The USSR fights Germany alone = 1-3 years more and a lot more Soviets dead, but essentially the same result with Germany fully occupied as long as the USSR lasts.

The Western Allies fight Germany alone = a moderately higher number of Allied casualties and 1-2 years more, with the German population largely being wiped out and swaths of Germany becoming uninhabitable for a LONG time.

I think Germany can actually be thankful the way things went. The USA would never have expected its soldiers to make the kind of sacrifices that the Soviets did if there was any other way to avoid it--and there was with the Air and Naval power available.

Basically, the only hypothetical where the Third Reich has a shot of living past the mid-40s is one where Hitler allows the British completely safe passage out at Dunkirk after winning the BOF, following that up with strict orders not to attack Britain, no matter what reprisals are made. Assuming that situation persists long enough to make the British public (again, no Battle of Britain in this scenario) receptive to an official peace treaty, and no action occurs to give the US an entry into the war, and there is no Barbarossa, well...maybe.

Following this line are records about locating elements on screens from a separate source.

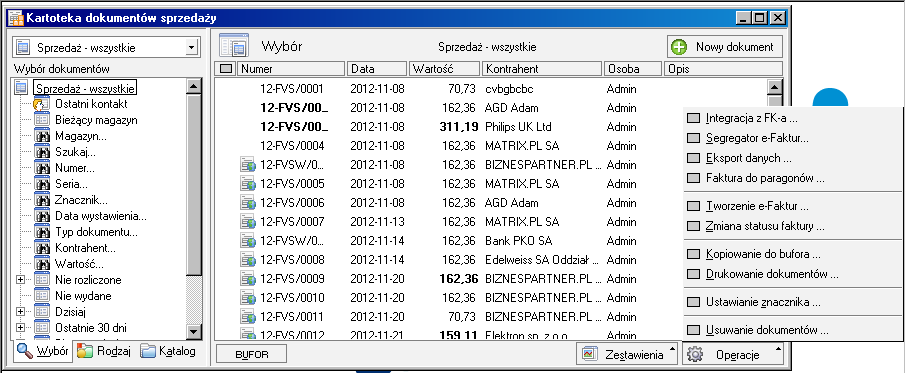The image size is (905, 373).
Task: Select the Bieżący magazyn tree item
Action: 96,120
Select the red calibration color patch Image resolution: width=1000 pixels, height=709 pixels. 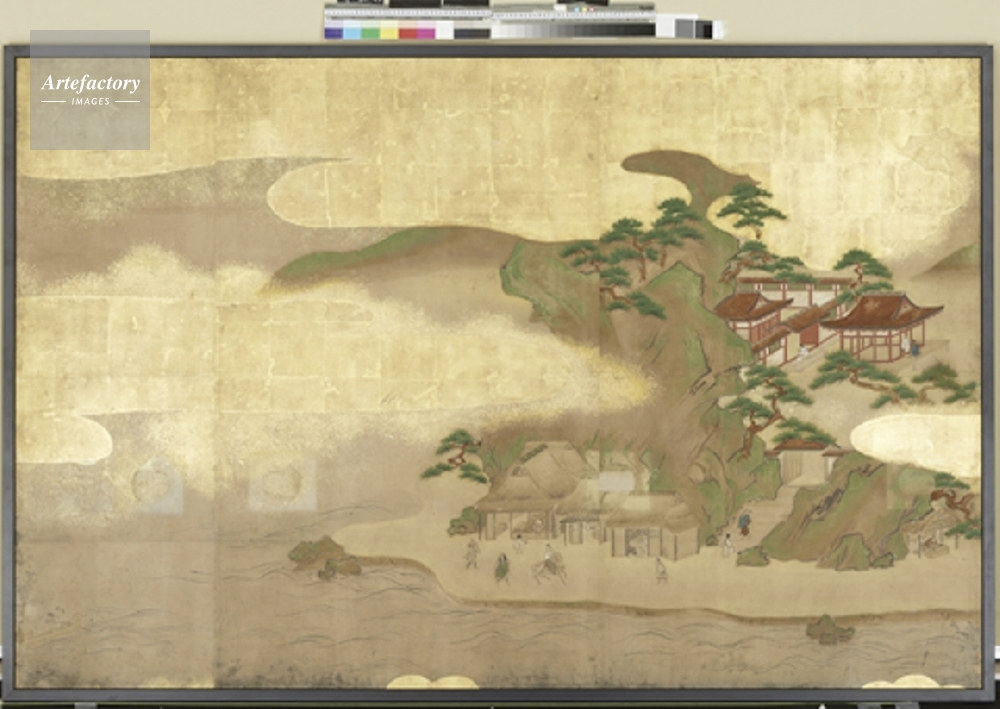(408, 33)
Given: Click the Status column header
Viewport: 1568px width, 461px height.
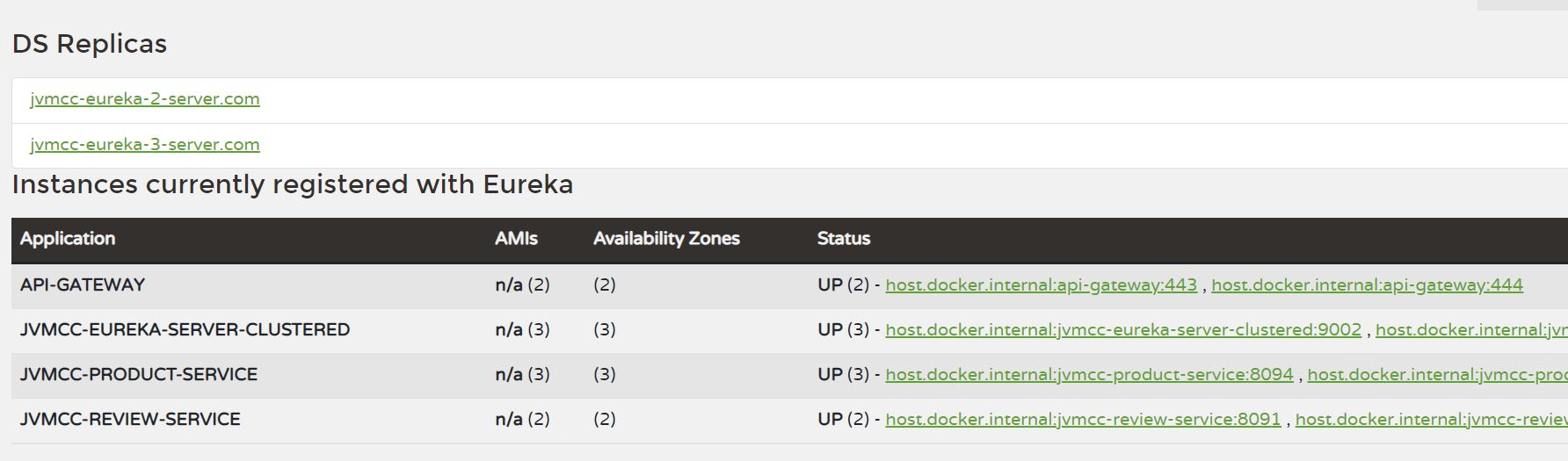Looking at the screenshot, I should [x=844, y=239].
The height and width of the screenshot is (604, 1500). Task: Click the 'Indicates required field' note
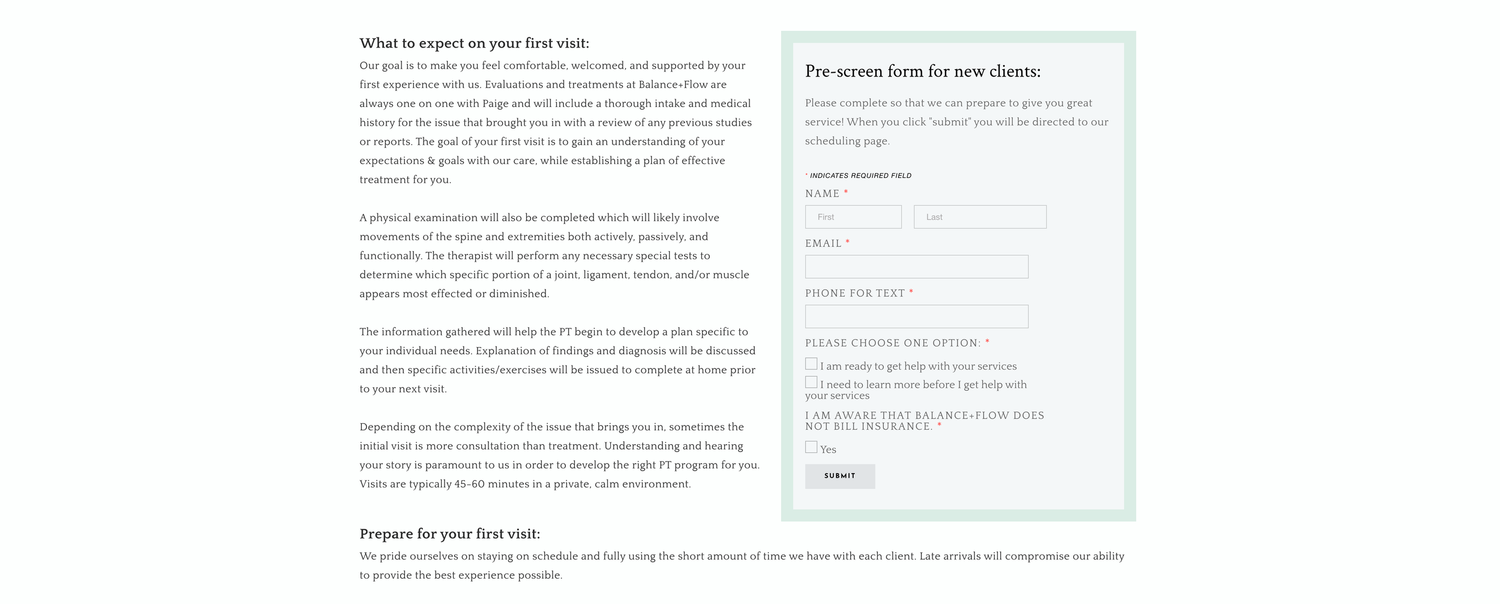(858, 176)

Other than that, going back to the extreme hypotheticals:

Germany vs USSR alone: Germany loses

Germany vs UK + USA, or USA alone: Germany loses

Germany vs UK alone: Germany is stripped of its Navy and a stalemate is reached in the air, but financial and manpower limitations stop the UK from being able to defeat Germany alone. More time passes and something happens eventually to move the ball, but I don't think the Reich survives. Its only shot to survive WWII is a peace treaty with the UK and lots of turning the other cheek after France falls, coupled with not bringing anybody else into the war.